There was a rivalry between those who settled on the north side of the North River and those who settled on the south side as to who would get the church. The parish was founded in 1852 with the church on the north side. It was the first parish founded in what would become the Diocese of Des Moines. A log structure served as the first church, which was begun by Mullen but finished by Rev. John Kreckel. Itinerant priests served the parish in its early years. The Rev. Francis McCormick was appointed the first resident pastor in 1857, but he did not stay long. The Rev. John Brazill of St. Ambrose Church in Des Moines had the present frame church built to replace the original log structure in 1868. A monument in the parish cemetery commemorates the old church on the site where it stood. St. Patrick's became a parish in the Davenport diocese when it was established in 1881. The parish was divided in 1884 at the North River with the parishioners who lived to the south forming a new parish at Churchville. Other divisions happened soon after that when parishes were begun at St. Mary's and in Winterset. The parish was transferred to the Des Moines diocese when it was created in 1911.

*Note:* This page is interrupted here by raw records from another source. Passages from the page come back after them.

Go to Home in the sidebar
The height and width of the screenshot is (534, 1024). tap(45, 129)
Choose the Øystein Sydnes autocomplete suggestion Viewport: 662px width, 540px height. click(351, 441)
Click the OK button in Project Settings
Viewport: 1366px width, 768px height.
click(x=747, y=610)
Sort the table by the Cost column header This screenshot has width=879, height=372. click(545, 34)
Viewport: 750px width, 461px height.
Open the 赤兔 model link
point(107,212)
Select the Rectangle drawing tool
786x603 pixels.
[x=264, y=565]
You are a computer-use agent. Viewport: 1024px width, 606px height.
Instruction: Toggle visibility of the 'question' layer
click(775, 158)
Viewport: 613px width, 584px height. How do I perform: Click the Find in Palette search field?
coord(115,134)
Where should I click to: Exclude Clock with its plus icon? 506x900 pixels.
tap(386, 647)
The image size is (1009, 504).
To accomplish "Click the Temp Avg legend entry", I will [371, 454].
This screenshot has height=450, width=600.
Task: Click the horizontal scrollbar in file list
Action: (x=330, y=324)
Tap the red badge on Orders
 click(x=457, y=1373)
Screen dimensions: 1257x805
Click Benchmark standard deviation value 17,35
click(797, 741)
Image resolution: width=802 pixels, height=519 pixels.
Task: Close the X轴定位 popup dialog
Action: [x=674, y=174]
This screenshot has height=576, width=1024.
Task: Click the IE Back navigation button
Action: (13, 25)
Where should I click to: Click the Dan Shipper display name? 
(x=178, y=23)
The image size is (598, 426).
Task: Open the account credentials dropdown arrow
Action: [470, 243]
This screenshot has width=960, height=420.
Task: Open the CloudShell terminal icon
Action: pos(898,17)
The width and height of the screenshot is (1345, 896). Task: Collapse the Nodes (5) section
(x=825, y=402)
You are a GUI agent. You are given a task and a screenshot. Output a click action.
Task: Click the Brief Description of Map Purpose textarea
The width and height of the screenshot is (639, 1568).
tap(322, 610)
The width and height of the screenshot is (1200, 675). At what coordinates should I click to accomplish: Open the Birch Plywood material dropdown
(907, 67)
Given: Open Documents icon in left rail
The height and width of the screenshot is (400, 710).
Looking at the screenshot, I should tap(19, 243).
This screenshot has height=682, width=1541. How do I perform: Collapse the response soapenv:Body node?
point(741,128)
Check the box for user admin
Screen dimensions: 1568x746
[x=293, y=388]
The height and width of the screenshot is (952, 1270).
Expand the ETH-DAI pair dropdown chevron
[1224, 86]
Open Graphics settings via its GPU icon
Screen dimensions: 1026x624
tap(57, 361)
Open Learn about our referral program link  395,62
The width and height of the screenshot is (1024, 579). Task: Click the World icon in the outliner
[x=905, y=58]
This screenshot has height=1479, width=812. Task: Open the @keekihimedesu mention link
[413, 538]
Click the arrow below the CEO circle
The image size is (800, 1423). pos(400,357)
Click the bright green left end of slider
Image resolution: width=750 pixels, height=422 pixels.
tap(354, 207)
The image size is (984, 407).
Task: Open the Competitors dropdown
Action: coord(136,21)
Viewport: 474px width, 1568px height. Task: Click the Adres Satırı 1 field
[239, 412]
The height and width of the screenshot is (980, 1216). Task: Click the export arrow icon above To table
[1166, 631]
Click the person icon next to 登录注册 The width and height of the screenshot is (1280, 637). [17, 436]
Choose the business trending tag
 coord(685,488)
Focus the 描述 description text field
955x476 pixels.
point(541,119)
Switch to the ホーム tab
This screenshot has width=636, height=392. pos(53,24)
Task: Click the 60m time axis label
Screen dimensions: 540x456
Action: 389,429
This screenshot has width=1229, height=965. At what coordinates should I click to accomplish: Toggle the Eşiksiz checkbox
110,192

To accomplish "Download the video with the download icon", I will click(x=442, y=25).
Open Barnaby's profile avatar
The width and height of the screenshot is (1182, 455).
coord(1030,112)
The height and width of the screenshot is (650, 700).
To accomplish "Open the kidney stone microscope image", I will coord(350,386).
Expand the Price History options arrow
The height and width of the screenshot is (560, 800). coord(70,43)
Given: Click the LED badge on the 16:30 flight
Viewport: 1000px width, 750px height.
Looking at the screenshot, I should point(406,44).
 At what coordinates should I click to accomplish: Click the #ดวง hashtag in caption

===Pope John Paul II visits===
The idea for a visit by Pope John Paul II to a rural church was initiated by Archbishop Paul Marcinkus, an American who worked at the Vatican. Des Moines Bishop Maurice Dingman brought him to visit St. Patrick's when they were planning the trip. The parish had been without a pastor so Dingman named a recently ordained priest, Rev. John Richter, to the position. The papal visit took place on October 4, 1979. Pope John Paul led a prayer service for 200 parishioners and gave a reflection based on the Acts of the Apostles "that spoke of the gathering for the breaking of the bread and prayers." He also urged them to maintain unity with the diocese and the wider Church. After his visit to St. Patrick's, the pope celebrated Mass at Living History Farms near Des Moines.

==Architecture==
St. Patrick's Church is a frame structure that measures 66 by 34 ft, and it has a 24 by 12 ft sacristy attached to the back. It is five bays in length with a round-arch Stained glass window in each bay. A small rose window is located above the altar. A low-pitched gable roof with partially-returned cornices caps the sanctuary. The building has a uniquely tapered bell tower in the front. The bell-chamber has a round-arch louver on each side and it is capped with a hipped roof and a cross. The church is surrounded by 20 acre of property that includes, timber, grassland, cultivated fields, and the parish cemetery where many of the first parishioners were laid to rest.